小国ひしめきあうバルダ大陸。そのひとつ、タザリア王国の片隅にて。今、ひとりの少年が王宮へと連れていかれようとしていた。その瞳に聡明な光を宿す彼の名はジグリットといった。彼はこの国の皇子とまったく同じ顔をしていたのだ。
出自の悪さゆえ、王宮では蔑まれる彼だったが、その明晰な頭脳が認められ、皇子の影武者として育てられていく。皇子と同じ知識を学び、同じ武術を学ぶ。次代の王となるに必要なすべてを――。
そして転機がやってくる。「双子の月の片方が砕ける」という不気味な予言。それが現実となる時、ジグリットは歴史の激動の渦にのみこまれていくのだった!

壮大なスケールで描かれる正統派戦記ファンタジー。皇子の影武者として育てられるジグリットの物語。380頁超のページ数に加え、会話は少なめなのでかなりのボリュームがある。


はっきりいってあまり期待してなかったのだが(失礼 予想以上に良かった。
話の作りは戦記ものとして非常にスタンダードな作りではあるが、キャラも世界観も(特に後者が)作りこまれているし、主人公のジグリットが喋らないためか、淡々とした流れで叙事詩のような雰囲気がある。そのため大物感が漂うというか大作を予感させる雰囲気がある。

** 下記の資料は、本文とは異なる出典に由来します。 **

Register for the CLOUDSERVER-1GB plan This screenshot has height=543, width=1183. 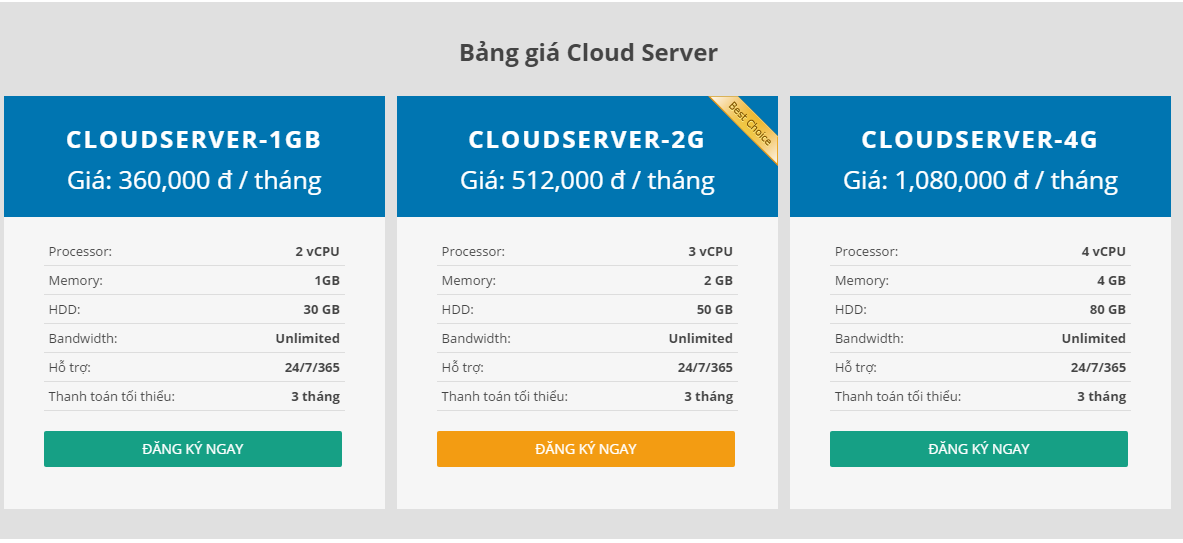192,449
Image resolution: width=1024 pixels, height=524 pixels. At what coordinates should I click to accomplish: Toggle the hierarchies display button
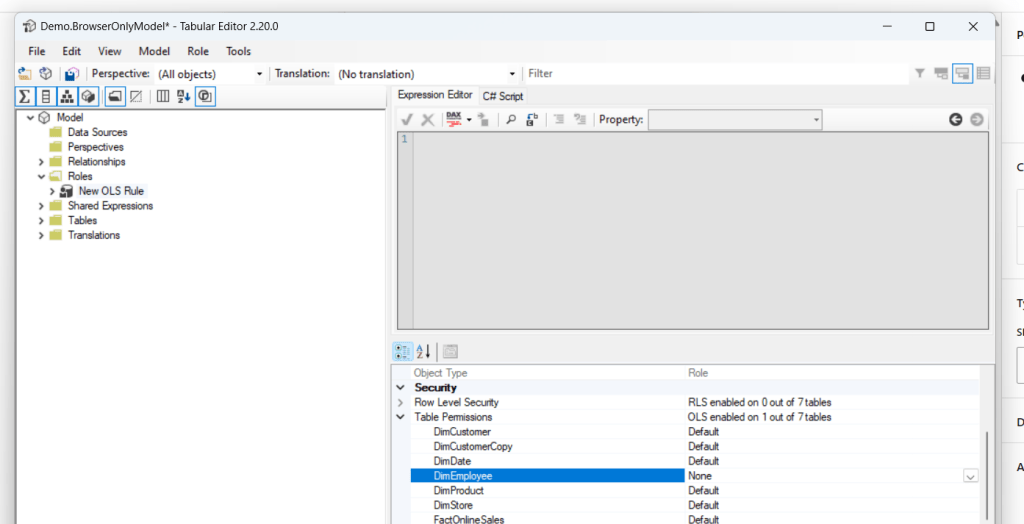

またこの物語のもう一つの楽しめるポイントは、リネアのヤンデレとファン・ダルタのツンデレ。特にリネアはジグリットにシンデレラの継母のようなイジメをしているのにも関わらず、異常なまでの執着をみせたりとなかなかのヤンデレっぷり。
戦記ものとして続きが気になると共に、この先リネアがどんな行動に出るかが楽しみ。